__Given entries__
-------------------------

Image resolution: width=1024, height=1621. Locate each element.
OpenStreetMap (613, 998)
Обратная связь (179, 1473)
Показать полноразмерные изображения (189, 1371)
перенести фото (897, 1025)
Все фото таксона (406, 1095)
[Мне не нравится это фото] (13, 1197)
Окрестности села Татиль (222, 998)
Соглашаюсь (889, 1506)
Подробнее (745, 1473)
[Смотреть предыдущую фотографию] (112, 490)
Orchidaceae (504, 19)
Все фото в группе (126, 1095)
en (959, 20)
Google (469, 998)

-------------------------

__Your goal__
The answer must contain every line of the material, unchanged.

__Output below__
Image resolution: width=1024, height=1621. Locate each element.
OpenStreetMap (613, 998)
Обратная связь (179, 1473)
Показать полноразмерные изображения (189, 1371)
перенести фото (897, 1025)
Все фото таксона (406, 1095)
[Мне не нравится это фото] (13, 1197)
Окрестности села Татиль (222, 998)
Соглашаюсь (889, 1506)
Подробнее (745, 1473)
[Смотреть предыдущую фотографию] (112, 490)
Orchidaceae (504, 19)
Все фото в группе (126, 1095)
en (959, 20)
Google (469, 998)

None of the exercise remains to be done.